Rising oil prices following the easing of the trade war between Washington and Beijing.

Global oil markets witnessed a strong uptrend during trading on Monday, May 12, as prices surged by more than 2.5% following the announcement of a U.S.-Chinese agreement to reduce mutual tariffs, a significant step in easing trade tensions between the two economic giants.
Brent crude benchmark recorded a 2.6% increase to reach $65.59 per barrel, while West Texas Intermediate crude jumped by 2.8% to $62.77 per barrel. This rise continued the gains from the previous week, exceeding 4%, marking the first such increase since mid-April.
Washington and Beijing announced an agreement to reduce tariffs from 125% to 10% on most mutual goods, while maintaining a 20% U.S. tariff on Chinese imports related to fentanyl, bringing the total imposed tariffs on China to 30%. This agreement is seen as a positive sign for global trade recovery and increased oil demand.

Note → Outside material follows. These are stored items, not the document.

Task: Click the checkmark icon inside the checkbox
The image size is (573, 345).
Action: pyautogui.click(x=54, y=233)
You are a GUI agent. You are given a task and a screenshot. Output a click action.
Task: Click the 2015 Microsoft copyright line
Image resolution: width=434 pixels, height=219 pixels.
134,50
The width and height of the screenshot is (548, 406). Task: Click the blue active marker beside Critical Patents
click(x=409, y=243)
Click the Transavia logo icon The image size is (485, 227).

Experts expressed cautious optimism about these developments, with Toshitaka Tazawa, an analyst at Fujitomi Securities, telling Reuters: "Optimism about constructive talks between the U.S. and China boosted morale, but the lack of clear details, along with OPEC+ plans to increase production, tempered the strength of the gains."
Despite this rise, concerns remain about an increase in oil supply following OPEC+'s decision to accelerate production increases during May and June. A Reuters survey showed a slight decrease in OPEC production in April despite these trends.

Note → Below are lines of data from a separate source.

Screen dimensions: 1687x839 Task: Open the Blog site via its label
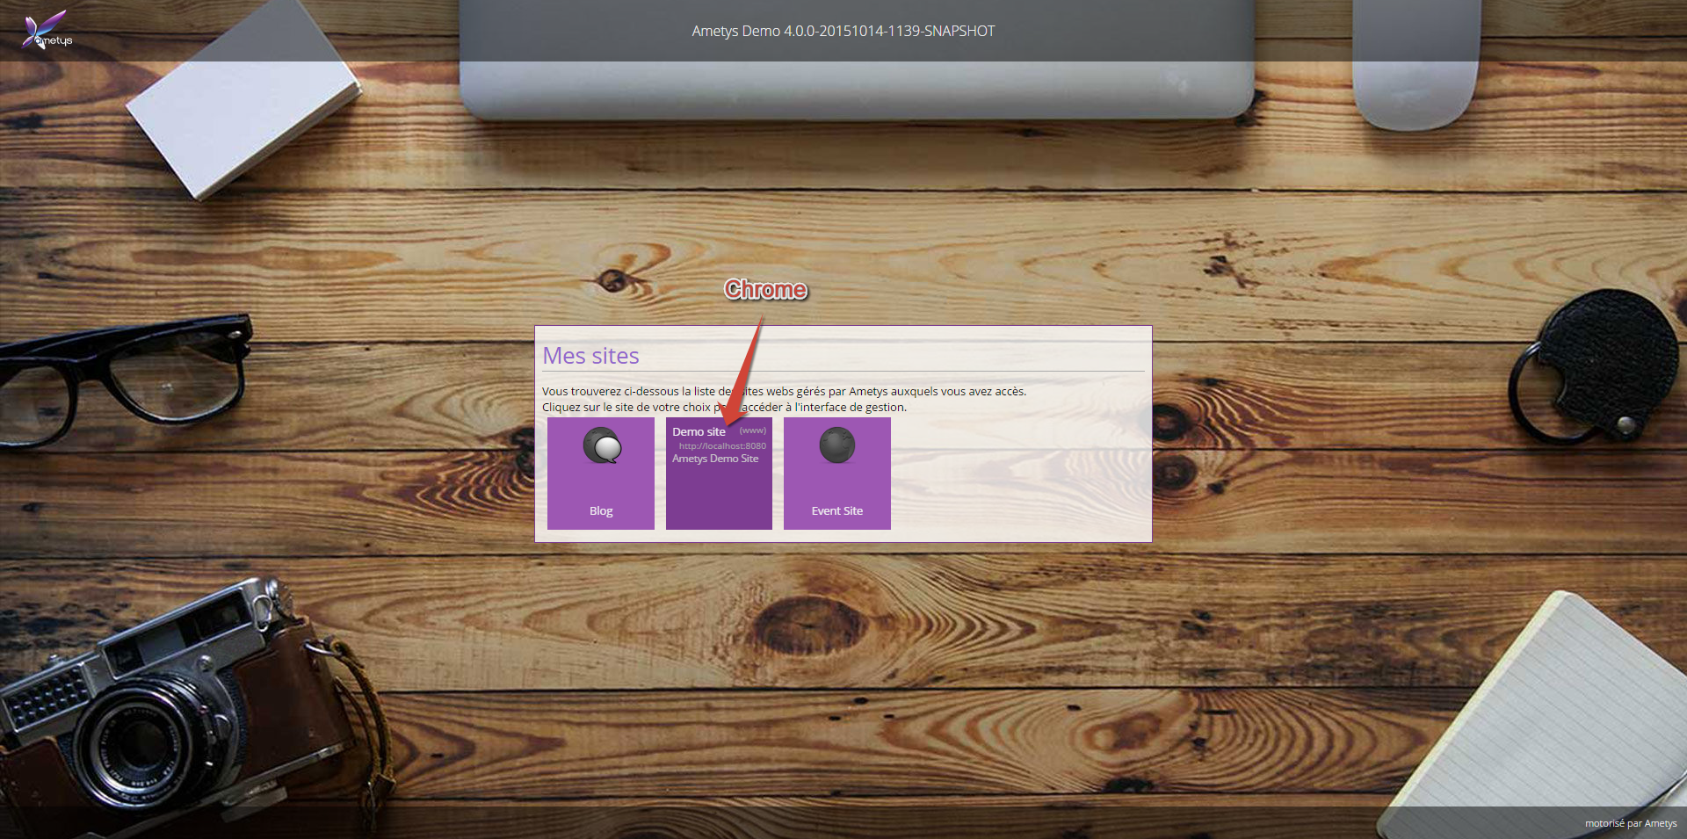point(601,511)
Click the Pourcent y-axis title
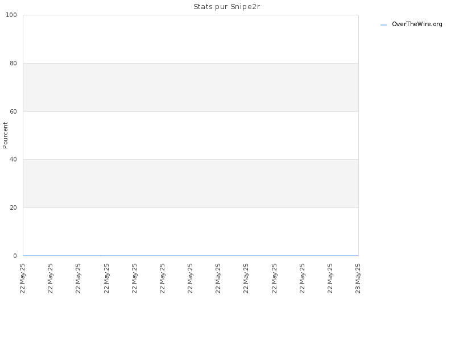 (5, 135)
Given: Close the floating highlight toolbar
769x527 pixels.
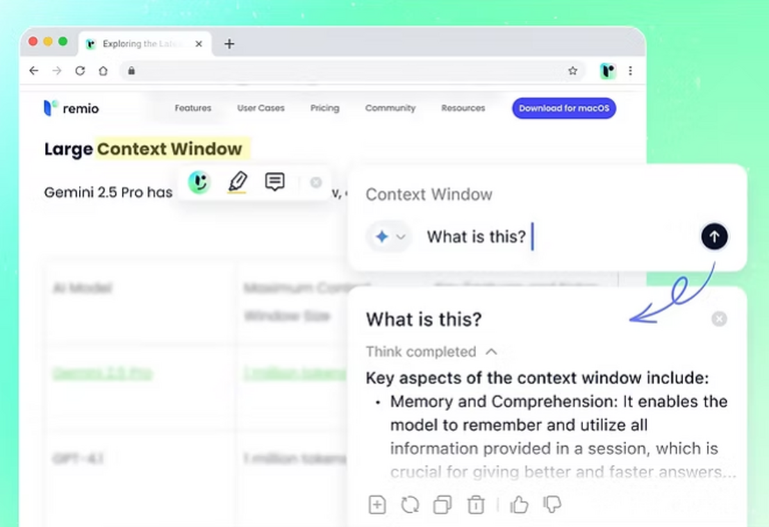Looking at the screenshot, I should (x=315, y=183).
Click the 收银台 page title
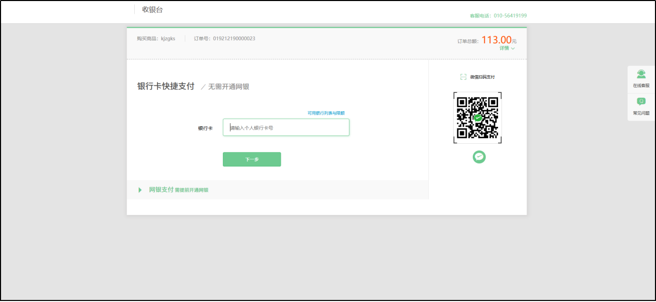 coord(153,9)
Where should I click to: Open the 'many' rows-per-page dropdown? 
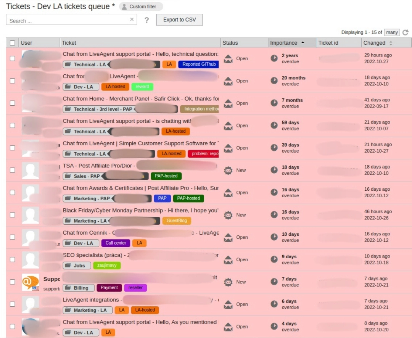(x=391, y=32)
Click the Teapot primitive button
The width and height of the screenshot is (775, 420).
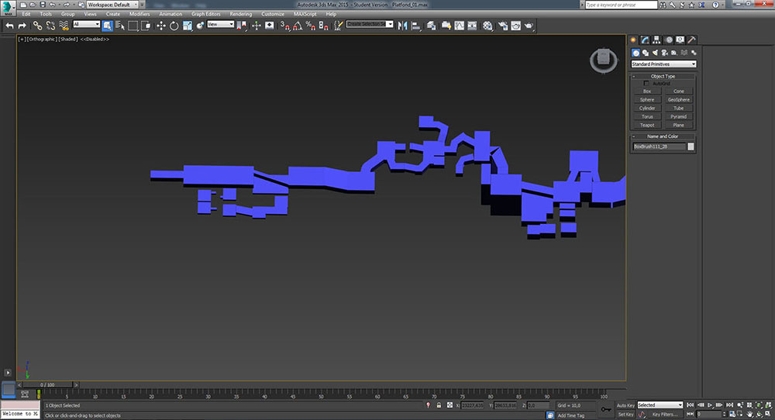[647, 125]
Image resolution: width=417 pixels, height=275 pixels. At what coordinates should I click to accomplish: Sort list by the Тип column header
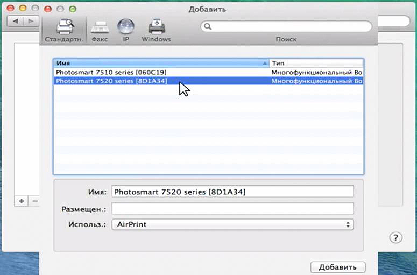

On the other hand, American and Iranian negotiators concluded indirect talks in Oman, confirming the continuation of negotiations in the future. Tehran remains committed to its uranium enrichment program, while any nuclear agreement could alleviate concerns about global oil supply.
Despite positive indicators for demand recovery, factors such as increased OPEC+ production and Iranian nuclear developments could limit the upward momentum of oil prices in the near future.